PROMPT
From the listing that follows, output everything exactly except the pictures.
-=-=-
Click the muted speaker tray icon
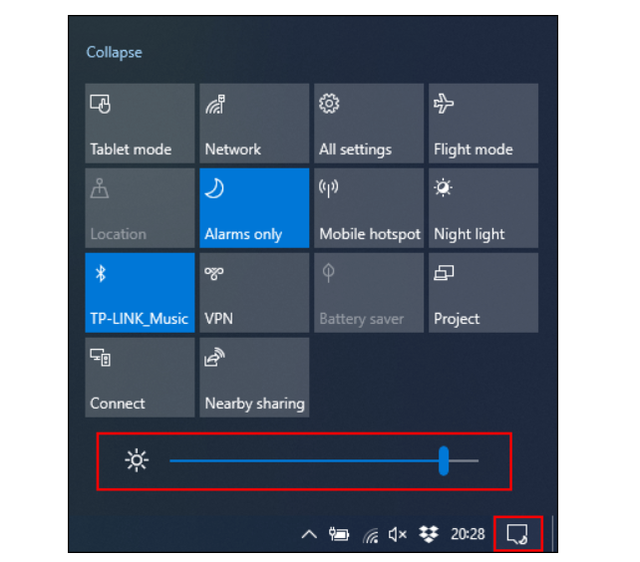Viewport: 640px width, 562px height. 397,534
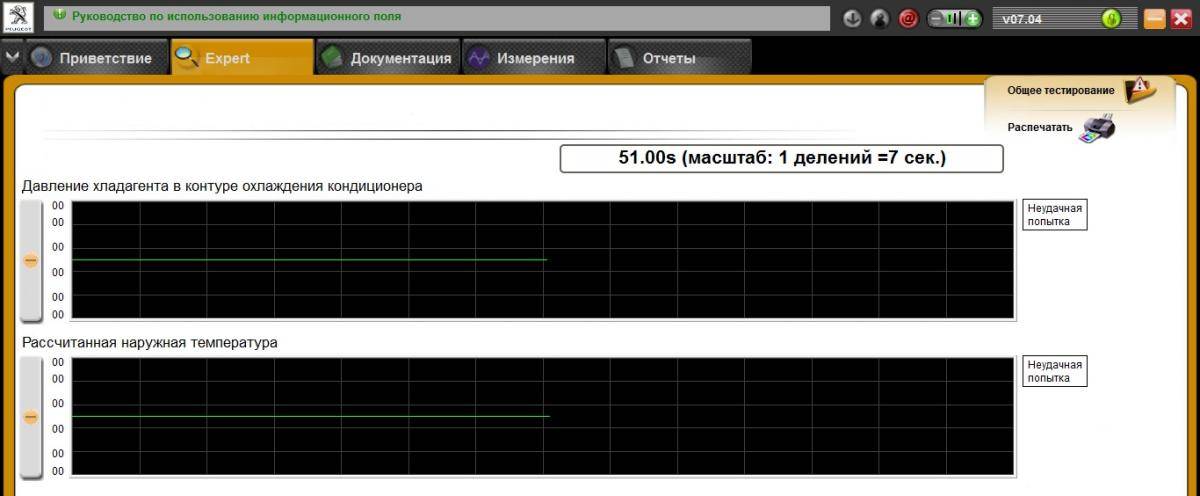
Task: Click the 51.00s time scale field
Action: click(x=781, y=158)
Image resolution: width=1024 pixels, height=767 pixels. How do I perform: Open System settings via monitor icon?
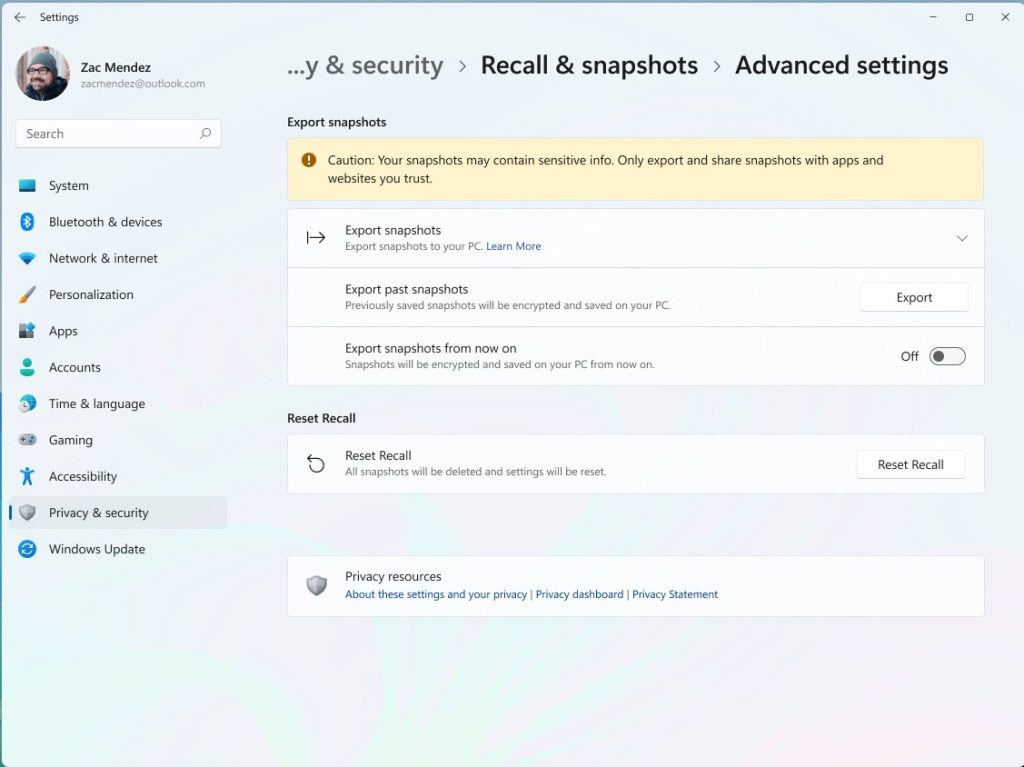[x=28, y=186]
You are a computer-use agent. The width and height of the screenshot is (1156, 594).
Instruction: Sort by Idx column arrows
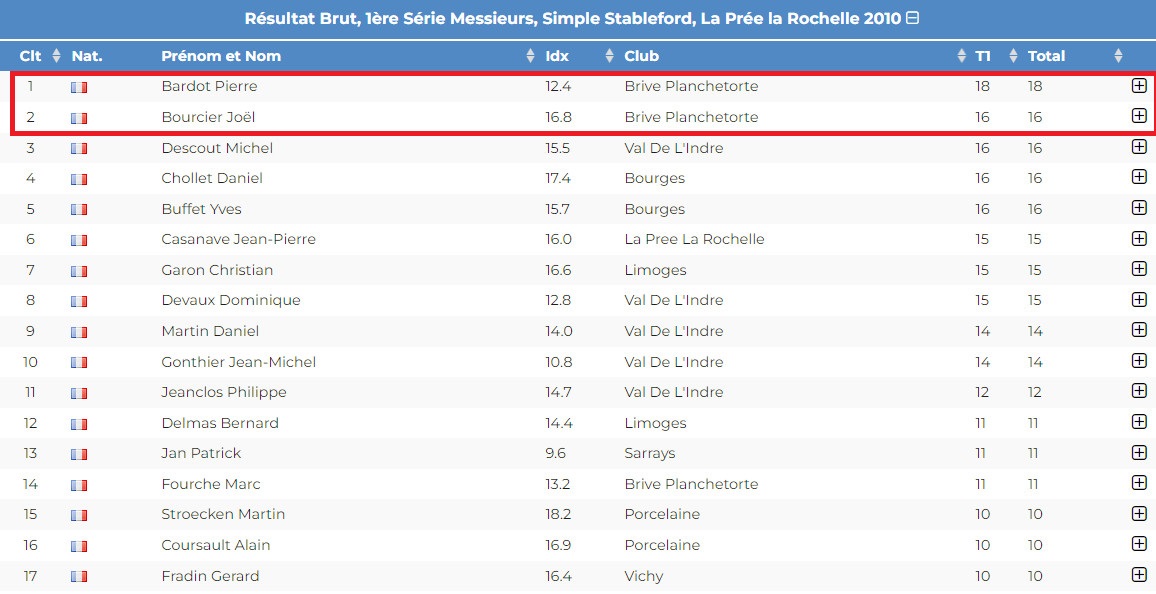pos(609,56)
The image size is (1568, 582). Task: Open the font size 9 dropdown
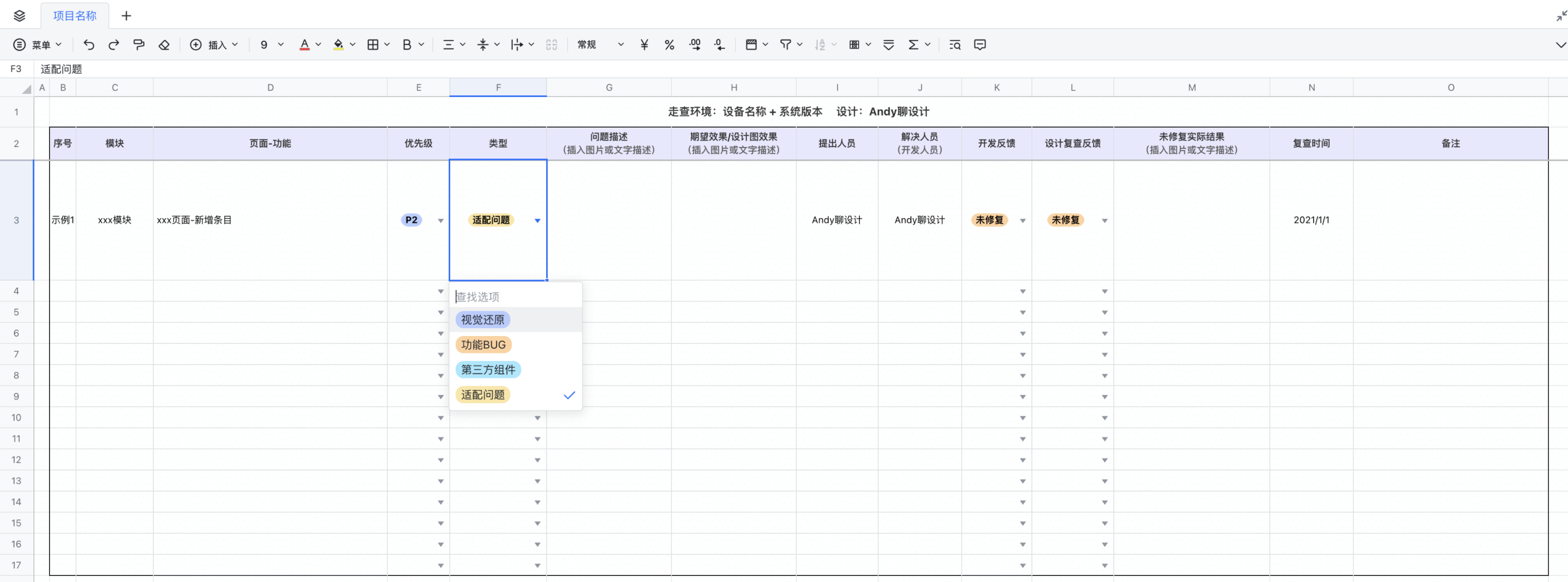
-=-=-
SOLUTION TO THE EXERCISE
Click the muted speaker tray icon
Viewport: 640px width, 562px height. 397,534
Task: Click the 51.00s time scale field
Action: click(x=781, y=158)
Image resolution: width=1024 pixels, height=767 pixels. How do I perform: Open System settings via monitor icon?
[x=28, y=186]
You are a computer-use agent. The width and height of the screenshot is (1156, 594).
Instruction: Sort by Idx column arrows
pos(609,56)
The image size is (1568, 582). Task: Open the font size 9 dropdown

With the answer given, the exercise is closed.